# SuperOneClick results



## TekMason (Oct 14, 2011)

If someone has an opportunity to research SuperOneClick and try it on your TPT post your results in this thread.


----------



## x3rr15 (Oct 10, 2011)

With SuperOneClick, I got stuck at 3 different stages.

Found workarounds to 2 of those but not the last, which is the most important one!!!

So Firstly when I ran SuperOneClick
it would check for drivers, restart the adb server and then wait for the device
as soon as I plugged in the device SuperOneClick would crash! As Below

View attachment 4524


I figured out a workaround for this by following instructions to get the device working for adb
I followed the instructions on the following sites

http://knowledge.lapasa.net/?p=190
http://forums.lenovo.com/t5/ThinkPa...ess-Signature-Verification/td-p/550427/page/3

I copied the modified .ini file and the cab file into the drivers directory of the SuperOneClick folder

I was then able to get to the next stages of the process

It would get to Step #6 and the program would crash again!
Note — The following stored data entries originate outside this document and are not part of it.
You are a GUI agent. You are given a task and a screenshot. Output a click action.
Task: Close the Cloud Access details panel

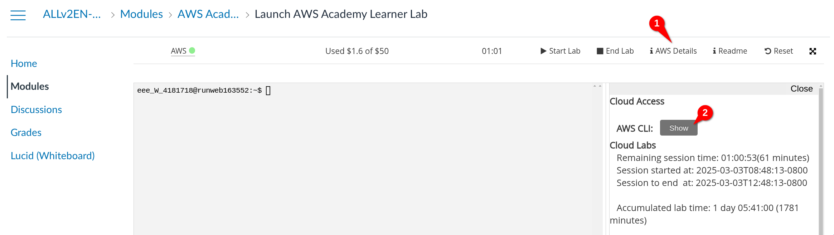[802, 88]
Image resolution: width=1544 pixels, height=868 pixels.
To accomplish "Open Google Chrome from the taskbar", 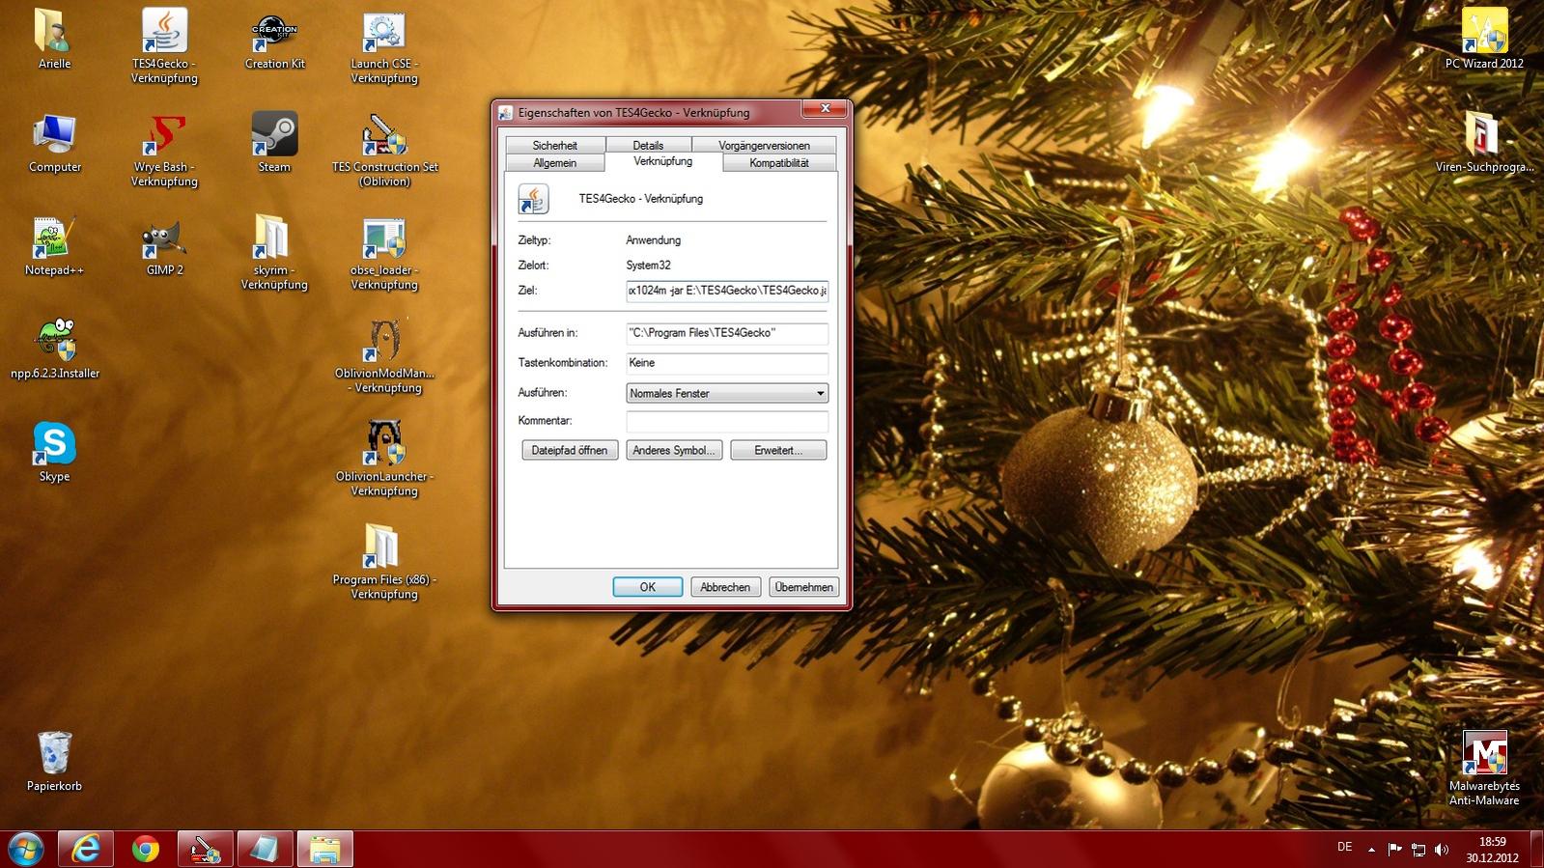I will [x=146, y=849].
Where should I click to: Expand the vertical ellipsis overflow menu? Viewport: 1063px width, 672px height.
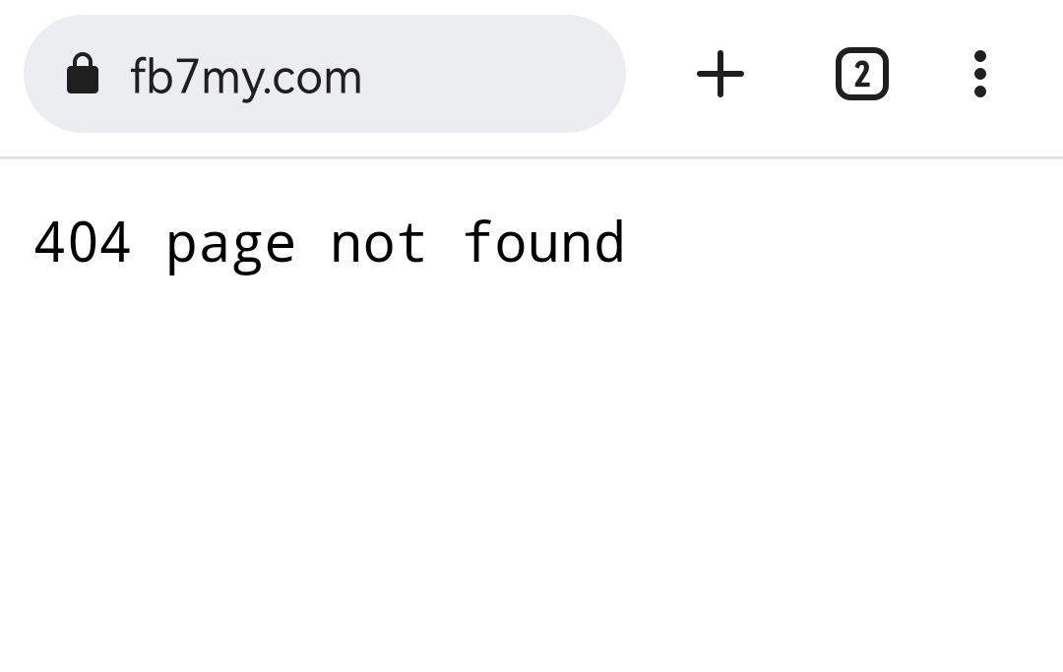pos(979,74)
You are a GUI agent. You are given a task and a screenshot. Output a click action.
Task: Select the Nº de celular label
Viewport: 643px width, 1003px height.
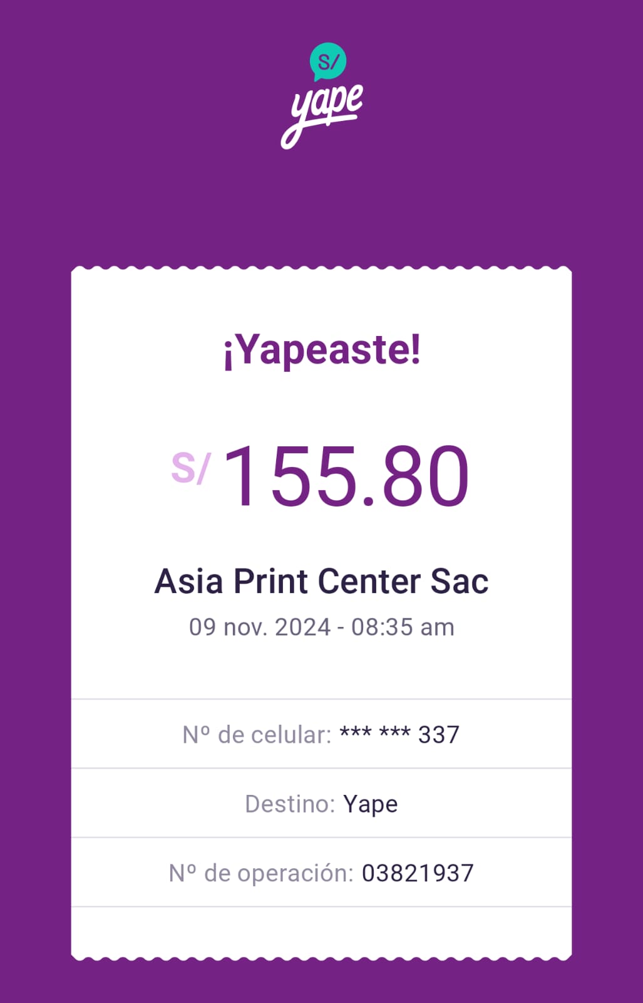point(257,734)
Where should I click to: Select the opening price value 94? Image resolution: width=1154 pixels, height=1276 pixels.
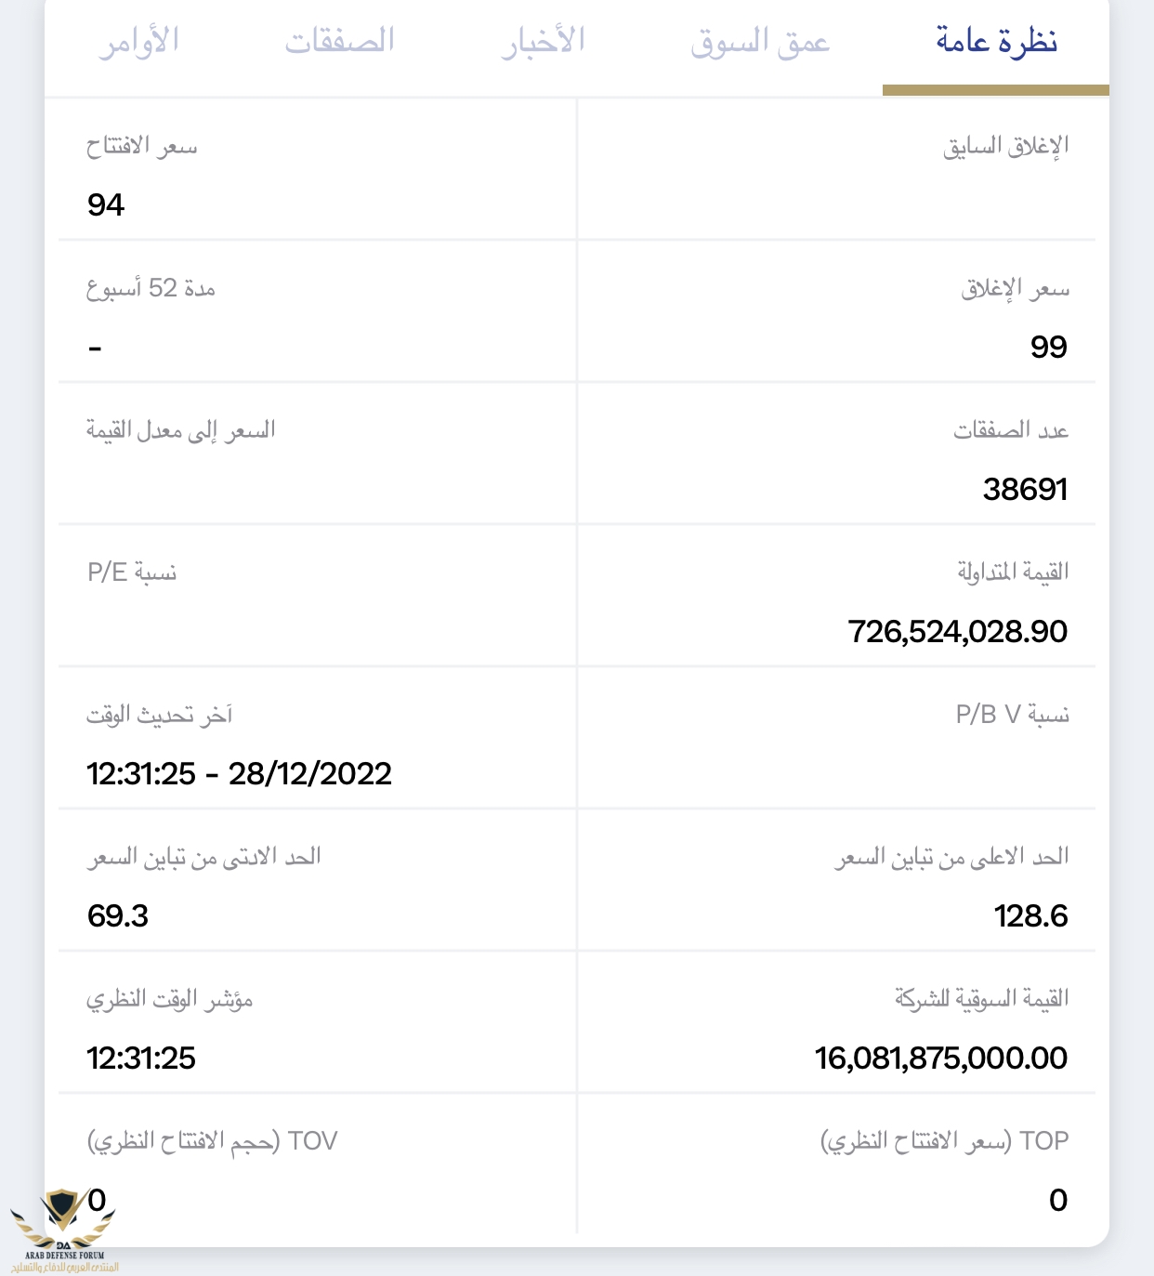106,204
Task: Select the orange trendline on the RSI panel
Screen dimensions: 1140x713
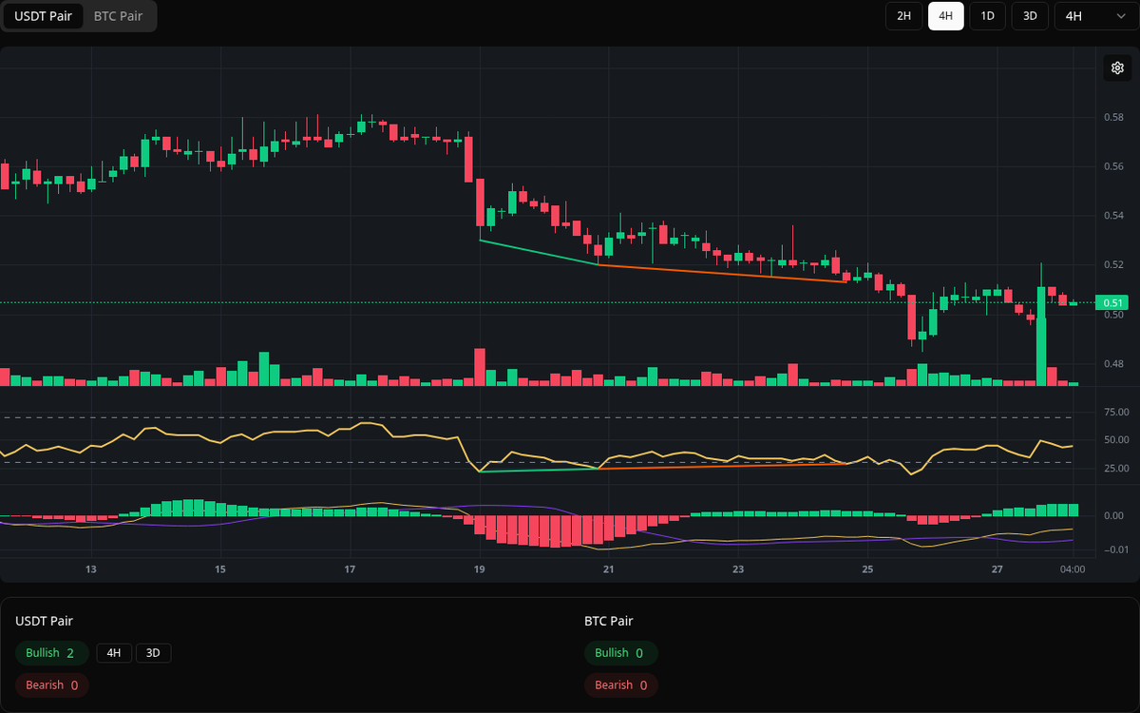Action: pyautogui.click(x=722, y=465)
As Below

View attachment 4525


So after some research on XDA i was able to find that people had gotten around this by disabling USB debugging and enabling it again straight away.

This allowed me to get to Step #7 but then I got the following error

"Remounting /system with read-write access...
mount: operation not permitted
FAILED"

View attachment 4526


This was as far as I could get with SuperOneClick


----------